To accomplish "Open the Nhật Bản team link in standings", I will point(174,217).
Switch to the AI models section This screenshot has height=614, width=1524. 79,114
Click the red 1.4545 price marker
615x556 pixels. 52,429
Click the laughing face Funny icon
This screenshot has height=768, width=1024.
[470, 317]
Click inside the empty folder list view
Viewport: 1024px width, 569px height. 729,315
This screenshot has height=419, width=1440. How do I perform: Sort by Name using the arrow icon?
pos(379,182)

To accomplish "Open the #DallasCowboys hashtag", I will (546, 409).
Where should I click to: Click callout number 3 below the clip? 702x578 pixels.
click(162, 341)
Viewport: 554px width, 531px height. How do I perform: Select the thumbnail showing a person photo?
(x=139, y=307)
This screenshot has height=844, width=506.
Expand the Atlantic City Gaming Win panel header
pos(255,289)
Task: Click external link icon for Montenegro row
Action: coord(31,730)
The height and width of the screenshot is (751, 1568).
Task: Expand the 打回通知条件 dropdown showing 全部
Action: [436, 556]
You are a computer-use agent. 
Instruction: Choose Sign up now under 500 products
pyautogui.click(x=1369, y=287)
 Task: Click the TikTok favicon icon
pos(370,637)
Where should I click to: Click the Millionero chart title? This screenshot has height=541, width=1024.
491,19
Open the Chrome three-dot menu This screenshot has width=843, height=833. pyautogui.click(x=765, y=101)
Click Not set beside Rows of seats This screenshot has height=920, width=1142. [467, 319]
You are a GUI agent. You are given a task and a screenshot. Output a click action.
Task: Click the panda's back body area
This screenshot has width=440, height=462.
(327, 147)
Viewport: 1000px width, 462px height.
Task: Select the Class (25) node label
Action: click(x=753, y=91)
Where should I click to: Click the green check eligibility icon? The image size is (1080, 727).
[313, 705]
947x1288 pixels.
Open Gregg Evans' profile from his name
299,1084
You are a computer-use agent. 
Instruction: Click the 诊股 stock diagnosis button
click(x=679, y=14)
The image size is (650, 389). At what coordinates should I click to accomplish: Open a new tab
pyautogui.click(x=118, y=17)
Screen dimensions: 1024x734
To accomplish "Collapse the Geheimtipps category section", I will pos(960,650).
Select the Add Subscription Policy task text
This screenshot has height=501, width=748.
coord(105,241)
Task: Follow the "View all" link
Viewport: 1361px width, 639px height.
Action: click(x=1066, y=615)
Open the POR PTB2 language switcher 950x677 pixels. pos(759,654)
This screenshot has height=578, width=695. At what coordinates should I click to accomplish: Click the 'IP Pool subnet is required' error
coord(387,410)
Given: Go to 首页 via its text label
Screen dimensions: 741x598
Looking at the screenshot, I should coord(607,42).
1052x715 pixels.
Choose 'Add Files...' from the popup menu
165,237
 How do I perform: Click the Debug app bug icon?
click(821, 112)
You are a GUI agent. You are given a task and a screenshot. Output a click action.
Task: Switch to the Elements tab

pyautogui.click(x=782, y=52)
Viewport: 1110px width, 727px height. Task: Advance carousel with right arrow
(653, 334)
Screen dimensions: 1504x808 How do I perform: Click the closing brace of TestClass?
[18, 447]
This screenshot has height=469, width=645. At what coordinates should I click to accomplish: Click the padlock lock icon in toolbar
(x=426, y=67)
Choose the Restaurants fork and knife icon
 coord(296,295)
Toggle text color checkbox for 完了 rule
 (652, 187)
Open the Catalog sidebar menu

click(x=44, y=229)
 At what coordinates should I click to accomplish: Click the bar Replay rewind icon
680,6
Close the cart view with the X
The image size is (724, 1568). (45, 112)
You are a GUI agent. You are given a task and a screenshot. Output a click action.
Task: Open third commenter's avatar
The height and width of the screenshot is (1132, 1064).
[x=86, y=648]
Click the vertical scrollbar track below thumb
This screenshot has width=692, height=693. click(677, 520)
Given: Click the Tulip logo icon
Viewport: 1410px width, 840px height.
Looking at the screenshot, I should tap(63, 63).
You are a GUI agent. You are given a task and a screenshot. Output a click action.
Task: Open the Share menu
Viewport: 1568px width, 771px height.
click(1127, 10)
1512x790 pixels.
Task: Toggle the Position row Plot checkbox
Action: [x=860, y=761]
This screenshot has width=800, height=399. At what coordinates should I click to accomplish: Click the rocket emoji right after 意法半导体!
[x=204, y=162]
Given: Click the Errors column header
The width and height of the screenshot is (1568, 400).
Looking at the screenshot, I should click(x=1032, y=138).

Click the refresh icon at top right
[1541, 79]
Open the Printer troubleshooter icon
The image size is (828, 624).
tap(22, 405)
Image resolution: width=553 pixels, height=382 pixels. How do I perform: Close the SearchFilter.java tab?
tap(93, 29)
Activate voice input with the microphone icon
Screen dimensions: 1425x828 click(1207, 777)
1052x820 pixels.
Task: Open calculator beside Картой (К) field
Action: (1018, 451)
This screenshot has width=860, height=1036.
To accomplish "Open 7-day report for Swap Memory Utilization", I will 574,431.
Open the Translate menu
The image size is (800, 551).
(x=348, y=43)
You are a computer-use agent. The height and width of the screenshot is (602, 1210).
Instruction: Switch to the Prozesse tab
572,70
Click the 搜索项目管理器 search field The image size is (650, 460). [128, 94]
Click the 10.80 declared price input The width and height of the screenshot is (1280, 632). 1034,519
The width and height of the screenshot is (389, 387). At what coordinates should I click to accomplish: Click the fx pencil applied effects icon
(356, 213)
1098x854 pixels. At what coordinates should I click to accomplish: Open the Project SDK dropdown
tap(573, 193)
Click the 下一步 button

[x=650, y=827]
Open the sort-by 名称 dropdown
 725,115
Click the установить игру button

Exercise brief.
Retype the whole listing exactly.

Task answer.
To accomplish "Open the Nhật Bản team link in standings", I will point(174,217).
Switch to the AI models section This screenshot has height=614, width=1524. 79,114
Click the red 1.4545 price marker
615x556 pixels. 52,429
Click the laughing face Funny icon
This screenshot has height=768, width=1024.
[470, 317]
Click inside the empty folder list view
Viewport: 1024px width, 569px height. 729,315
This screenshot has height=419, width=1440. How do I perform: Sort by Name using the arrow icon?
pos(379,182)

To accomplish "Open the #DallasCowboys hashtag", I will (546, 409).
Where should I click to: Click callout number 3 below the clip? 702x578 pixels.
click(162, 341)
Viewport: 554px width, 531px height. How do I perform: Select the thumbnail showing a person photo?
(x=139, y=307)
This screenshot has height=844, width=506.
Expand the Atlantic City Gaming Win panel header
pos(255,289)
Task: Click external link icon for Montenegro row
Action: coord(31,730)
The height and width of the screenshot is (751, 1568).
Task: Expand the 打回通知条件 dropdown showing 全部
Action: [436, 556]
You are a computer-use agent. 
Instruction: Choose Sign up now under 500 products
pyautogui.click(x=1369, y=287)
 Task: Click the TikTok favicon icon
pos(370,637)
Where should I click to: Click the Millionero chart title? This screenshot has height=541, width=1024.
491,19
Open the Chrome three-dot menu This screenshot has width=843, height=833. pyautogui.click(x=765, y=101)
Click Not set beside Rows of seats This screenshot has height=920, width=1142. [467, 319]
You are a GUI agent. You are given a task and a screenshot. Output a click action.
Task: Click the panda's back body area
This screenshot has width=440, height=462.
(327, 147)
Viewport: 1000px width, 462px height.
Task: Select the Class (25) node label
Action: click(x=753, y=91)
Where should I click to: Click the green check eligibility icon? The image size is (1080, 727).
[313, 705]
947x1288 pixels.
Open Gregg Evans' profile from his name
299,1084
You are a computer-use agent. 
Instruction: Click the 诊股 stock diagnosis button
click(x=679, y=14)
The image size is (650, 389). At what coordinates should I click to accomplish: Open a new tab
pyautogui.click(x=118, y=17)
Screen dimensions: 1024x734
To accomplish "Collapse the Geheimtipps category section", I will pos(960,650).
Select the Add Subscription Policy task text
This screenshot has height=501, width=748.
coord(105,241)
Task: Follow the "View all" link
Viewport: 1361px width, 639px height.
Action: click(x=1066, y=615)
Open the POR PTB2 language switcher 950x677 pixels. pos(759,654)
This screenshot has height=578, width=695. At what coordinates should I click to accomplish: Click the 'IP Pool subnet is required' error
coord(387,410)
Given: Go to 首页 via its text label
Screen dimensions: 741x598
Looking at the screenshot, I should coord(607,42).
1052x715 pixels.
Choose 'Add Files...' from the popup menu
165,237
 How do I perform: Click the Debug app bug icon?
click(821, 112)
You are a GUI agent. You are given a task and a screenshot. Output a click action.
Task: Switch to the Elements tab

pyautogui.click(x=782, y=52)
Viewport: 1110px width, 727px height. Task: Advance carousel with right arrow
(653, 334)
Screen dimensions: 1504x808 How do I perform: Click the closing brace of TestClass?
[18, 447]
This screenshot has height=469, width=645. At what coordinates should I click to accomplish: Click the padlock lock icon in toolbar
(x=426, y=67)
Choose the Restaurants fork and knife icon
 coord(296,295)
Toggle text color checkbox for 完了 rule
 (652, 187)
Open the Catalog sidebar menu

click(x=44, y=229)
 At what coordinates should I click to accomplish: Click the bar Replay rewind icon
680,6
Close the cart view with the X
The image size is (724, 1568). (45, 112)
You are a GUI agent. You are given a task and a screenshot. Output a click action.
Task: Open third commenter's avatar
The height and width of the screenshot is (1132, 1064).
[x=86, y=648]
Click the vertical scrollbar track below thumb
This screenshot has width=692, height=693. click(677, 520)
Given: Click the Tulip logo icon
Viewport: 1410px width, 840px height.
Looking at the screenshot, I should tap(63, 63).
You are a GUI agent. You are given a task and a screenshot. Output a click action.
Task: Open the Share menu
Viewport: 1568px width, 771px height.
click(1127, 10)
1512x790 pixels.
Task: Toggle the Position row Plot checkbox
Action: [x=860, y=761]
This screenshot has width=800, height=399. At what coordinates should I click to accomplish: Click the rocket emoji right after 意法半导体!
[x=204, y=162]
Given: Click the Errors column header
The width and height of the screenshot is (1568, 400).
Looking at the screenshot, I should click(x=1032, y=138).

Click the refresh icon at top right
[1541, 79]
Open the Printer troubleshooter icon
The image size is (828, 624).
tap(22, 405)
Image resolution: width=553 pixels, height=382 pixels. How do I perform: Close the SearchFilter.java tab?
tap(93, 29)
Activate voice input with the microphone icon
Screen dimensions: 1425x828 click(1207, 777)
1052x820 pixels.
Task: Open calculator beside Картой (К) field
Action: (1018, 451)
This screenshot has width=860, height=1036.
To accomplish "Open 7-day report for Swap Memory Utilization", I will 574,431.
Open the Translate menu
The image size is (800, 551).
(x=348, y=43)
You are a computer-use agent. The height and width of the screenshot is (602, 1210).
Instruction: Switch to the Prozesse tab
572,70
Click the 搜索项目管理器 search field The image size is (650, 460). [128, 94]
Click the 10.80 declared price input The width and height of the screenshot is (1280, 632). 1034,519
The width and height of the screenshot is (389, 387). At what coordinates should I click to accomplish: Click the fx pencil applied effects icon
(356, 213)
1098x854 pixels. At what coordinates should I click to accomplish: Open the Project SDK dropdown
tap(573, 193)
Click the 下一步 button

[x=650, y=827]
Open the sort-by 名称 dropdown
 725,115
Click the установить игру button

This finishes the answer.